Hace dos años que las organizaciones de ayuda a los inmigrantes denunciamos la llegada masiva y a través de redes mafiosas de miles de ecuatorianos a toda España, en condiciones tan precarias que les convertían en víctimas fáciles de todo tipo de explotadores. Nadie nos hizo caso. Y sin embargo ahora todos muestran su enorme cinismo al descubrir que en España puede haber cerca de cien mil sin papeles, sólo de Ecuador. Y cuando el señor Fernández Miranda anima a los ayuntamientos a incumplir leyes y a hacer aún más penosa la vida de estas personas impidiendo hasta su empadronamiento en unos pueblos en los que están perfectamente integrados, cuando invita a los inmigrantes con una gigantesca desfachatez a volver a su país aumentando con ello sus penalidades, como si hubieran venido a España de juerga, se le olvida un pequeño detalle: todos estos ecuatorianos han venido con un visado expedido en los consulados españoles en su país, volando con frecuencia en líneas aéreas españolas y cruzando la frontera legalmente por aeropuertos como Barajas. Por lo tanto, es imposible que en el Gobierno, en el Ministerio de Asuntos Exteriores responsable de la emisión de visados, en el Ministerio de Interior bajo cuyo control están las fronteras, y hasta incluso en el mismo Ministerio de Comercio y Turismo, encargado de registrar la llegada de personas procedentes de otros países, desconocieran esta situación. Pero era mejor mirar hacia otro lado, respaldar la política del Fondo Monetario Internacional en Ecuador y al mismo tiempo permitir que ese 15% del PIB español que la OCDE calcula que se debe a la economía sumergida, sustentada en su mayor parte en inmigrantes, siga creciendo, para que nuestro Presidente del Gobierno siga repitiendo que nuestro país va de narices.

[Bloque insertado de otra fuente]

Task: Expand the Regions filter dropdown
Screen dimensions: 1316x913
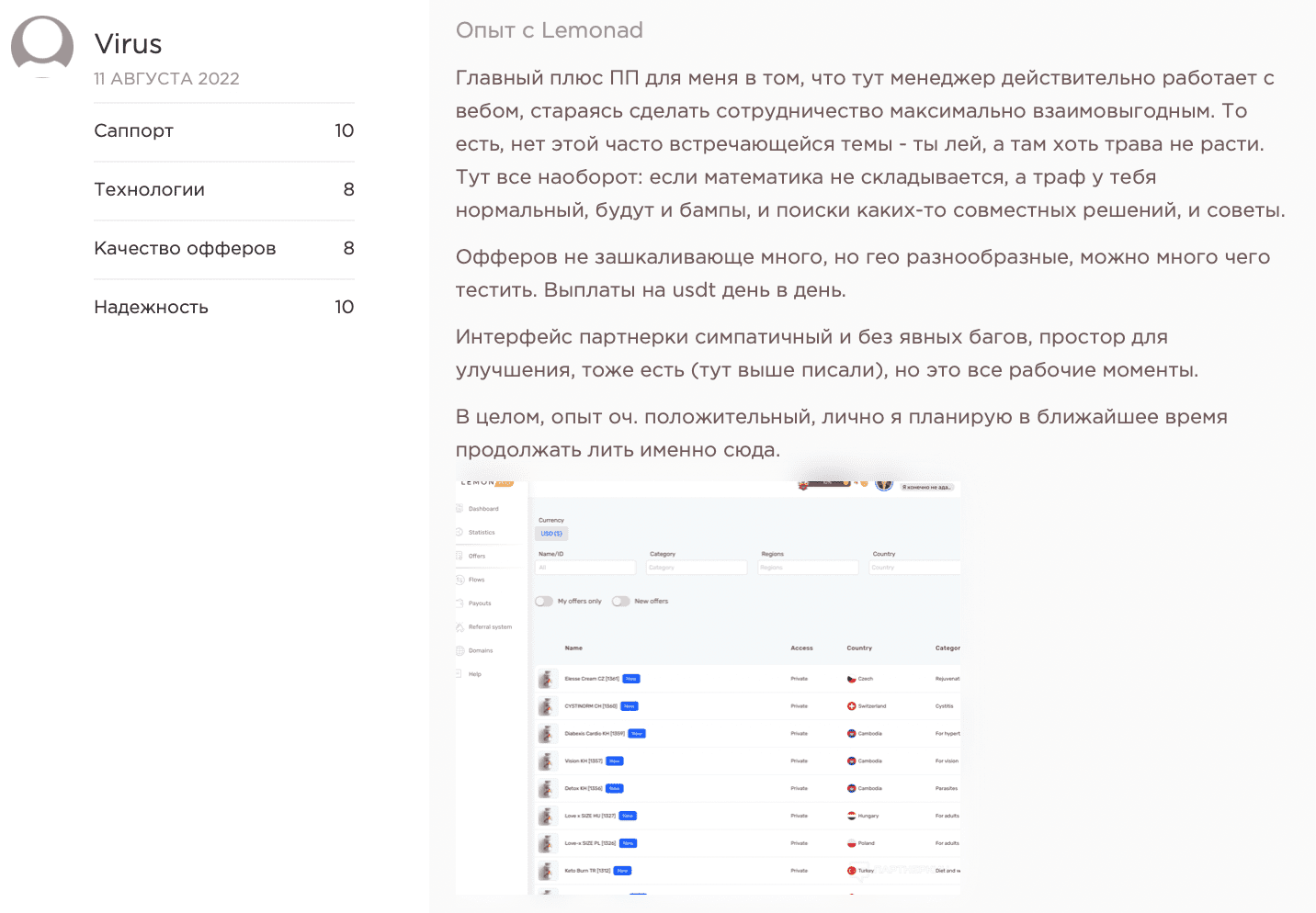Action: coord(808,568)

Frente a tanta mezquindad se está produciendo un hecho de una extraordinaria importancia que puede convulsionar una sociedad anómica y a muchos políticos ensimismados. El paso adelante que miles de inmigrantes están dando en numerosas ciudades para llamar la atención sobre su insoportable situación puede llegar a convertirse en un océano de contestación que acabe por hacer tambalear una Ley de Extranjería que nunca debió aprobarse. Porque no puede haber mayor iniquidad que desoír la petición de miles de inmigrantes que piden poder trabajar en condiciones dignas en esos trabajos que todos sabemos que, de una manera u otra, van a seguir desempeñando. Impedir que trabajen dignamente, privarles de ser autosuficientes evitando así que vivan de la caridad o en la marginalidad, permitiendo con ello que sigan explotados, va a tener un coste político que algunos altos cargos de este Gobierno, en privado, no quieren asumir. Porque mandar es también tener la capacidad de rectificar y dialogar, aunque sean cualidades que hoy en día no abunden.

Carlos Gómez Gil es investigador de Bakeaz y dirige el Seminario de Inmigración
de la Universidad de Alicante (cgomezgil@bakeaz.org).

© Carlos Gómez Gil, 2001; © Bakeaz, 2001.
Publicado en El Correo, 16 de febrero de 2001.